If you were actually dumb enough to continue watching after that, we see Gage killing Rachel too. Louis the next morning gets a phone call from Gage – because that makes sense, even though he was too young to know how to use a phone when he was alive…and Gage tells him, quite creepily, that he wants to “play” with Louis. Louis stands there and shouts “WHAT DID YOU DO?!?” kind of like an over the top sitcom parent after the kid smeared finger paint all over Grandma’s expensive China plates. Just add in a goofy musical cue, cut to commercials, and the effect would be complete.

We get some more shitty ass acting when Louis yells at Church the cat to die after poisoning him – standing in the street and yelling at a dying zombie cat…not exactly a place you look forward to finding yourself, but there we are anyway. He goes inside and proves how hard it is to fight a two-year-old. Real fuckin’ gripping.

There is one good scene, where he has to kill Gage a second time with a lethal injection of some kind of poison. It’s a touching scene and is done well. I think it’s too little, too late.

The movie ends with Louis carrying zombie Rachel off to bury her in the burial ground. Pascow appears again and over-dramatically tells him not to do it, whilst simultaneously also sounding about as bored as anyone would with this mediocre script.

Contrast the seriousness of what happened with Pascow's girl shorts...

This could have been a powerful scene – if they cut out the silly ghost and didn’t have Louis muttering to himself about how it would work this time. In the book, everything he said was internal monologuing – NOT dialogue said out loud. Like most terrible book to movie adaptations, the movie feels the need to cram in all of that internal stuff and not just SHOW it through the visual power of filmmaking.
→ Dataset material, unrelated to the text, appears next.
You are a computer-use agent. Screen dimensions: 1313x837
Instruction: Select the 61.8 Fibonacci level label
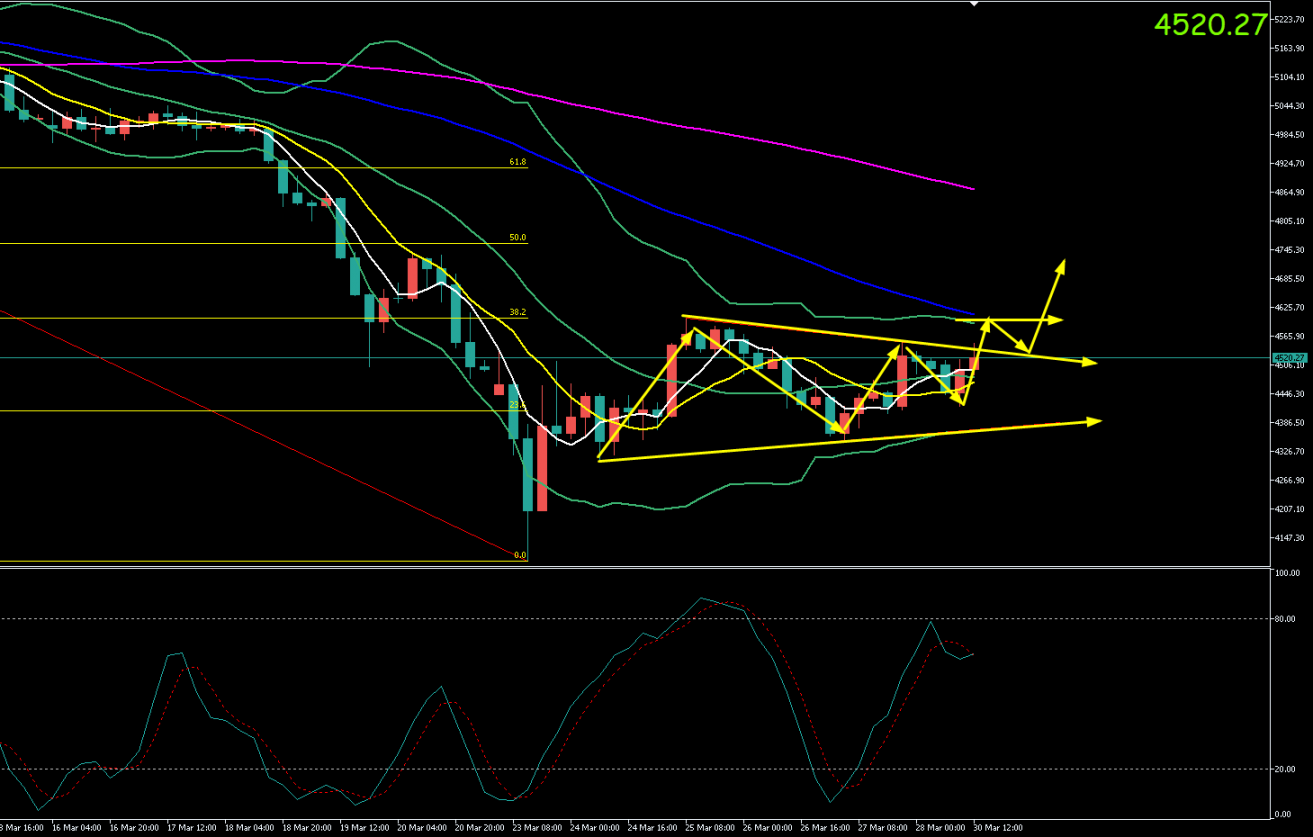click(x=517, y=161)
Pretty fucking weak.

So, yeah, Rachel comes back and kills him for being a terrible actor and a terrible character, and then the movie ends.

Pet Sematary, promoting necrophilia since 1989.

So Pet Sematary kind of sucks. It’s silly, the characters are bland and the acting is pretty much awful. When I was a teenager and read the book, I didn’t see this movie because I feared it would be like this – just robbing all the power and macabre magic out of the story. And this movie was exactly what I thought it’d be back then. It’s got a few decent parts, but really it’s nothing like the book aside from the superficialities like the ideas in the plot – it’s got none of the darkness and mystery of the book.

And I don’t know. The book probably had some holes, too; plenty of the flaws I pointed out here were in the book, too. But King’s style of writing convinced you that the world you were in was real. That was a big asset to the story, as it is to any good book. The movie doesn’t immerse you like that. It can be entertaining at times, in a schlocky, silly sort of way, but it’s not the deep and immersive work that the book was. King’s writing style just doesn’t translate well to the screen. You can’t just take his long-winded dialogue and often abstract plot ideas and put them to film with no alterations. You have to make some changes to make it seem more natural, which Pet Sematary and most other King films do not do.

Oh well. There is a remake coming out, supposedly – maybe THAT will be closer to what I actually wanted from this story. It’s a far cry. But it won’t make this movie any better.